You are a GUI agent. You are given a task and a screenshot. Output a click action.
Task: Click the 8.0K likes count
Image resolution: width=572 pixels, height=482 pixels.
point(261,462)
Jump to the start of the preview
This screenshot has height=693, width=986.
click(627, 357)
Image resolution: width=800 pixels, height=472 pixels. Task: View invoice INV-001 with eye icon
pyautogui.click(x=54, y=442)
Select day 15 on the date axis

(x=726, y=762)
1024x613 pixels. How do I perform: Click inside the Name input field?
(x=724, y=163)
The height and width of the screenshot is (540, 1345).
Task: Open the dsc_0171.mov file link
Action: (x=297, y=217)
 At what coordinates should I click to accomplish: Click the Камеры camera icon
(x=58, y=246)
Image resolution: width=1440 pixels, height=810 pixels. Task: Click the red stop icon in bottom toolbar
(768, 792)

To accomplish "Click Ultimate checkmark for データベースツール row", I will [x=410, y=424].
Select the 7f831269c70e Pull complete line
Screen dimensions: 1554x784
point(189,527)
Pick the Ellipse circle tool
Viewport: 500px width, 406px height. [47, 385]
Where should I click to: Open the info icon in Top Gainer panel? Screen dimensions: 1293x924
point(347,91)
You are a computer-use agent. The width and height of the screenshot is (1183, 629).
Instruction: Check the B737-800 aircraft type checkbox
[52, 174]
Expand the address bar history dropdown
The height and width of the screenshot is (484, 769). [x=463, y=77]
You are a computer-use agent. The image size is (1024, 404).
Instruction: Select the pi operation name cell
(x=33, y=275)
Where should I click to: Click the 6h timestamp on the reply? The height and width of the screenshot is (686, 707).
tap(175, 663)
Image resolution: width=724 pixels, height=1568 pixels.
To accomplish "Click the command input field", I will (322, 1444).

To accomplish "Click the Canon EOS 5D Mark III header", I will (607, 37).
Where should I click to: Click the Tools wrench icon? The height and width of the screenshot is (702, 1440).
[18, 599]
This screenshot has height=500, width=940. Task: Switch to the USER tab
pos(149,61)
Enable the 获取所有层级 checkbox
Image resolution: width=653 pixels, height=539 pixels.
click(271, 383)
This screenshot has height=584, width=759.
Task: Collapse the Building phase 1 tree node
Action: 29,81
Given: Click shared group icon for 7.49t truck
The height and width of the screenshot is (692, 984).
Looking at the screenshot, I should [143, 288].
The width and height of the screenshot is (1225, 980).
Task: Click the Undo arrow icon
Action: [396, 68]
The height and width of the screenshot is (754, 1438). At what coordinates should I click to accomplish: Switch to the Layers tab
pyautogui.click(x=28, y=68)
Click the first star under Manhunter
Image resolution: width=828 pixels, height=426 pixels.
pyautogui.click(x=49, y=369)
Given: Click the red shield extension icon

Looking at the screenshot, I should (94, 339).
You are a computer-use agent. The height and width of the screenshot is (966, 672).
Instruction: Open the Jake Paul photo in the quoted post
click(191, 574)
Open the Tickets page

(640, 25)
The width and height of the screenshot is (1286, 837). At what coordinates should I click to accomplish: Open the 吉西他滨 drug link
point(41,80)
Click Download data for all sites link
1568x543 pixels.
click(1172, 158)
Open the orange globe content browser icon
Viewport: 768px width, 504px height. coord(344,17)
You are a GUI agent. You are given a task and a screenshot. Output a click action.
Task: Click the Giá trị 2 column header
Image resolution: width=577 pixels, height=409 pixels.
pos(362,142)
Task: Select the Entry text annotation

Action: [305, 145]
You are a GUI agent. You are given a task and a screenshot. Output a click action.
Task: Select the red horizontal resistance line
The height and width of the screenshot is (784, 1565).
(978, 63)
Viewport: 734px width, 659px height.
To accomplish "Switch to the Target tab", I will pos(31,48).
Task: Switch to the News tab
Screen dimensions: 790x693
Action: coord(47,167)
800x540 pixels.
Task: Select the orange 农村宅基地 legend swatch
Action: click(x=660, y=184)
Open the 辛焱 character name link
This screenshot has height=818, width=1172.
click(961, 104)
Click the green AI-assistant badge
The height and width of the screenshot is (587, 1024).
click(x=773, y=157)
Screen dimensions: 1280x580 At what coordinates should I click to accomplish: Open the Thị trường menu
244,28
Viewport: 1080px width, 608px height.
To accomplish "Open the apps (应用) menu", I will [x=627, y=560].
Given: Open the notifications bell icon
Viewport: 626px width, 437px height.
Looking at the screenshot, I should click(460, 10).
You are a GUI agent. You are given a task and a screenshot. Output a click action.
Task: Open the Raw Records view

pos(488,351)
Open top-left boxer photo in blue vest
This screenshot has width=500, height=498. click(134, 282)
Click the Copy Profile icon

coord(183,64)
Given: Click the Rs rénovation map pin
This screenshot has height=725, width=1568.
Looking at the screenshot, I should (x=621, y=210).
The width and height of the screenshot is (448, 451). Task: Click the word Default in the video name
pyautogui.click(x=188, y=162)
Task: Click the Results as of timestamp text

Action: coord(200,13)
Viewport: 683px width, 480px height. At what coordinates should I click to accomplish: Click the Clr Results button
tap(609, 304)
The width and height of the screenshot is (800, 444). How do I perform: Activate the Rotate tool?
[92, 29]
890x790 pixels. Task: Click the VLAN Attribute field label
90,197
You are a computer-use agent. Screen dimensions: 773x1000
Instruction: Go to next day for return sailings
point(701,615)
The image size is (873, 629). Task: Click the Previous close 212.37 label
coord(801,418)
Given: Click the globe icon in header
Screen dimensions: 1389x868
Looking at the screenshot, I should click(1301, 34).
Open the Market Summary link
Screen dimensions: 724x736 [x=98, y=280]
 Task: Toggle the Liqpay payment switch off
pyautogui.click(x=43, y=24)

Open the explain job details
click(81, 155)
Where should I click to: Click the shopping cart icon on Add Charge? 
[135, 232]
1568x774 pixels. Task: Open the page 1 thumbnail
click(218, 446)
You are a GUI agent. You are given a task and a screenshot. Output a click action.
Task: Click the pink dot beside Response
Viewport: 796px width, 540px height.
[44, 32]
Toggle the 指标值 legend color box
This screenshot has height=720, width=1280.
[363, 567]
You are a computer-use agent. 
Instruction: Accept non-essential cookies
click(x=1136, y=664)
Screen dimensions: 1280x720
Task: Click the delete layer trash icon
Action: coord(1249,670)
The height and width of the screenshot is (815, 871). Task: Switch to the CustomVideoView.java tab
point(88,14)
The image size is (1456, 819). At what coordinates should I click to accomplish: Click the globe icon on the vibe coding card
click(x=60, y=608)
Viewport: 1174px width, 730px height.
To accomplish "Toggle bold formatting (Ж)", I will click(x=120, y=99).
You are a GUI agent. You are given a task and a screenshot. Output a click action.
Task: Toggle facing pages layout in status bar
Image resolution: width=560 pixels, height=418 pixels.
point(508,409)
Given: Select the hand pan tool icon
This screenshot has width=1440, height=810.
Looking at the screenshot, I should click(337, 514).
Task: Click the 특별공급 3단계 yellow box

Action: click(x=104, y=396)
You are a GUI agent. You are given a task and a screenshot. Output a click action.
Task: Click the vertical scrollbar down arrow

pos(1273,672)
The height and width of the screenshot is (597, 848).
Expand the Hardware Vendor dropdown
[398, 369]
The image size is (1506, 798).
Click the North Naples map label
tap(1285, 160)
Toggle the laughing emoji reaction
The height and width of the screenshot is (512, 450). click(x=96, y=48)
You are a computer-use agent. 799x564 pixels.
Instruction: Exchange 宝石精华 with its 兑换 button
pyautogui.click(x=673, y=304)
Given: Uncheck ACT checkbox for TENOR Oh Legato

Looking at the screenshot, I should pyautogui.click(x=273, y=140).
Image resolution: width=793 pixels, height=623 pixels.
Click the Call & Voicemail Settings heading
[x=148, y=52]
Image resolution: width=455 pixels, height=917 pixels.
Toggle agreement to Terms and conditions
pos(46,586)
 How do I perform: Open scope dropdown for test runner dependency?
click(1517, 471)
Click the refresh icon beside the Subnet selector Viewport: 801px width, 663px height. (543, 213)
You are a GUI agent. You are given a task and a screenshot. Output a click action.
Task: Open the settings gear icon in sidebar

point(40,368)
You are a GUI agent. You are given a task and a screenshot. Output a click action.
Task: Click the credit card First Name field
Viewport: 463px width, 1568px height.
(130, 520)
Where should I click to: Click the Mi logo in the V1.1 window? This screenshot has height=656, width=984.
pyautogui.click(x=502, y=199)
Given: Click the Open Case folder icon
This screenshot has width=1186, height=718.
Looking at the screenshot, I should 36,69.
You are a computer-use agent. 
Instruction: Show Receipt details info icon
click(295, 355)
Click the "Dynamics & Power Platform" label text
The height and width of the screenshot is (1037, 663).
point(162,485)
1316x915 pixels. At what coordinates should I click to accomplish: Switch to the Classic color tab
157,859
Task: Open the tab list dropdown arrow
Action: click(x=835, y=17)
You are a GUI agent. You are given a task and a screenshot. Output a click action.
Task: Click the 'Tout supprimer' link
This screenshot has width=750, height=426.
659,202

========================================================================

How to complete this task |
For each line above that carries the word "will", copy it out.

Solution to the problem |
To accomplish "Click Ultimate checkmark for データベースツール row", I will [x=410, y=424].
To accomplish "Click the command input field", I will (322, 1444).
To accomplish "Click the Canon EOS 5D Mark III header", I will (607, 37).
To accomplish "Switch to the Target tab", I will pos(31,48).
To accomplish "Open the apps (应用) menu", I will [x=627, y=560].
To accomplish "Toggle bold formatting (Ж)", I will click(x=120, y=99).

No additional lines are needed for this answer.